Au titre du déblocage des fonds, des frais de remise en état de la toiture et d’un préjudice moral
M. [H] et Mme [V] qui disposent d’une installation raccordée qui fonctionne ne démontrent pas s’être heurtés à un refus de la mairie. Ils sont déboutés de toute demande fondée sur le dol et n’obtiennent l’annulation du contrat que pour un motif de régularité purement formel. Ils ne démontrent subir aucun préjudice allant au-delà de l’annulation des contrats qu’ils ont eux-mêmes poursuivie et de leurs conséquences. Ils doivent donc être déboutés de leurs demandes indemnitaires étant observé que la remise en état de la toiture n’aura lieu d’être que si le vendeur dépose effectivement l’installation et qu’il est en ce cas déjà condamné à cette remise en état et qu’il a été prévu que faute pour le vendeur de déposer l’installation dans un certain délai, M. [H] et Mme [V] pourront en faire ce que bon leur semblera ce qui apparaît couvrir le préjudice invoqué.
Enfin le préjudice esthétique invoqué résulte de leur volonté de faire installer des panneaux et ne saurait être réparé.
M. [H] et Mme [V] doivent donc être déboutés de ces demandes et le jugement confirmé sur ce point.
Sur les autres demandes
Les motifs qui précèdent rendent sans objet les demandes subsidiaires.
Le jugement doit être confirmé en ses dispositions relatives aux dépens et aux frais irrépétibles.

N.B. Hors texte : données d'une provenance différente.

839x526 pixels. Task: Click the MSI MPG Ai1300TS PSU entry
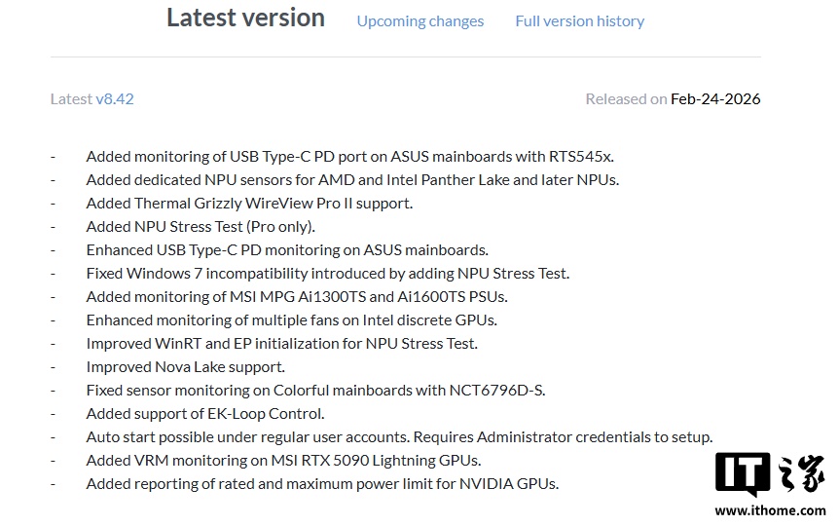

La société Cofidis appelante qui succombe en partie doit être condamnée aux dépens d’appel. Il apparaît toutefois équitable dans la mesure où le jugement est en partie infirmé de laisser supporter à chacune des parties la charge de ses frais irrépétibles.
LA COUR,
Statuant par arrêt réputé contradictoire,
Vu l’arrêt du 22 février 2024,
Confirme le jugement sauf en ce qu’il a condamné la société Cofidis à rembourser à M. [J] [H] et à Mme [G] [V] l’intégralité des sommes versées par eux au jour du prononcé du jugement en exécution du contrat de crédit affecté avec intérêts au taux légal à compter du prononcé du jugement, outre les mensualités postérieures dont M. [H] et Mme [V] se seraient acquittés entre ses mains ;
Statuant à nouveau et y ajoutant,
Condamne M. [J] [H] et à Mme [G] [V] à rembourser à la société Cofidis le capital emprunté soit la somme de 29 900 euros déduction faite des mensualités payées, et ce avec intérêts au taux légal à compter de l’arrêt ;
Rappelle que le présent arrêt infirmatif constitue le titre permettant le remboursement des sommes perçues dans le cadre de l’exécution provisoire ;
Ordonne la radiation de M. [J] [H] et Mme [G] [V] du FICP au titre du contrat de crédit annulé à la diligence et aux frais de la société Cofidis ;
Condamne la société Cofidis aux dépens d’appel ;
Rejette toute demande plus ample ou contraire.